Guitarist/composer Liberty Ellman's second Pi recording as a leader, Ophiuchus Butterfly, is an initially striking and ultimately deeply satisfying set chronicling six musicians, ten pieces and one ambitious, personal and utterly mature sensibility. Ellman's guitar ability and style are undeniable here, but this isn't a “guitar" album.

“I've decided that the majority of my work will be writing my own music and creating albums," Ellman explains. “I'm interested in the idea of creating an album from start to finish and what that means in terms of the ensemble and the quality and the recording. To me, guitar chops are only a piece of that puzzle. It's more about creating a work of art from start to finish and however many guitar solos fit into that is just what the music requires."

The music, in any case, is remarkable. Whether it's the tight ensemble playing, rigorous writing, dazzling counterpoint and dauntingly propulsive--no, make that just plain funky--grooves of “Tarmacadam," or “Ophiucus Butterfly," the rich, eerie harmonies of the postmodern blues ballad “Aestivation," or the electronic/acoustic hybrid sound experiments of “Snow Lips" or “Borealis," these are bracingly original, detailed compositions performed by a sextet that's more than equal to their technical and emotional demands.
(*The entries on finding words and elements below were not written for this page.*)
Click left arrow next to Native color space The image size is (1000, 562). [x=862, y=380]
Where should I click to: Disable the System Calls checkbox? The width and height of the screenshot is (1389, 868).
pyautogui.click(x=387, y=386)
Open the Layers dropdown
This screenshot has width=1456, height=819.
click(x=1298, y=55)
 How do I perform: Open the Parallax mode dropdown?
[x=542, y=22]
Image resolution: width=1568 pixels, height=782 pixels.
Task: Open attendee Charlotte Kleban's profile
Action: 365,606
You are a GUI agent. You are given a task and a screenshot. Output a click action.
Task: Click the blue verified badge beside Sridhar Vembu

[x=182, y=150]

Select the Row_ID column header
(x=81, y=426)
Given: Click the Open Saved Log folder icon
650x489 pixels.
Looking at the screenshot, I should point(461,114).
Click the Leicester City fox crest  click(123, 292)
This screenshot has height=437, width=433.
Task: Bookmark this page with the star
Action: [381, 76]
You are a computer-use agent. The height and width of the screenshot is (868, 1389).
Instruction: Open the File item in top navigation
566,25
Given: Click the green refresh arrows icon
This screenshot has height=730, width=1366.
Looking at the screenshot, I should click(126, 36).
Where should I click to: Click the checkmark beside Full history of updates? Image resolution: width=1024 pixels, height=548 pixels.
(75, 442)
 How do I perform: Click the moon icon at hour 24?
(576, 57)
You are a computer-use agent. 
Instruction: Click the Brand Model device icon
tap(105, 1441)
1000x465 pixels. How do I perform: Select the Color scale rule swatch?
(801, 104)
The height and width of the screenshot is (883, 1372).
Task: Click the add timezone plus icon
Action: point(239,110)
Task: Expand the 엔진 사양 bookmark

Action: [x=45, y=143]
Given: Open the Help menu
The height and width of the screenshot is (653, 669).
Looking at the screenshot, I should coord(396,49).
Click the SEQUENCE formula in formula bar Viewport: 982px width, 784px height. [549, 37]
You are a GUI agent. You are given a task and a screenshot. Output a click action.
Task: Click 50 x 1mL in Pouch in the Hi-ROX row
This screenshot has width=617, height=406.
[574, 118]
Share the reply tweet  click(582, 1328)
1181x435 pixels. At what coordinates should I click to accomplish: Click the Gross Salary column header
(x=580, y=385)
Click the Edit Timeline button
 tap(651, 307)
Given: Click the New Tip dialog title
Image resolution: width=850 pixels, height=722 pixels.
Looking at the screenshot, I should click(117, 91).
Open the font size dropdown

“I've been working on music that has a more ambitious, composed element to it, and I wanted to expand the ensemble to achieve bigger textures," Ellman recalls, “including having a really thick low end, which comes from wanting to emphasize the groove in the rhythm section, so the bass and the tuba provide a really strong bottom, sometimes doubling and other times complementing each other underneath what's happening with the horns and guitar. Then, I was working with much more polyphonic counterpart ideas, for which I needed two horns, so alto, tenor and guitar can play all these interlocking melodies at the same time and create this rich, contrapuntal fabric. That's why the group is constructed the way it is; it's really about the pieces that I wanted to write before anything else."

While this is quite definitely ensemble music, it's still music that lets the individual players express their personalities in its roiling, shifting structures, whether it's Ellman and saxophonists Steve Lehman and Mark Shim passing melodies back and forth, tuba player Jose Davila and bassist Stephan Crump doubling low-end lines or playing complementary but discrete parts, or drummer Gerald Cleaver acting as the fulcrum around which the pieces effervesce.

And everywhere that remarkable marriage of demanding compositional harmony and body-moving rhythm. “What I would hope to capture in some of this music is the emphasis of a really powerful and hypnotic rhythm but this exploratory and informed harmonic and melodic structure on top," says Ellman. “There's an intellectual feed but also a groove happening you could almost dance to."

“Music," he smiles, “that can bob your head and raise your eyebrow at the same time."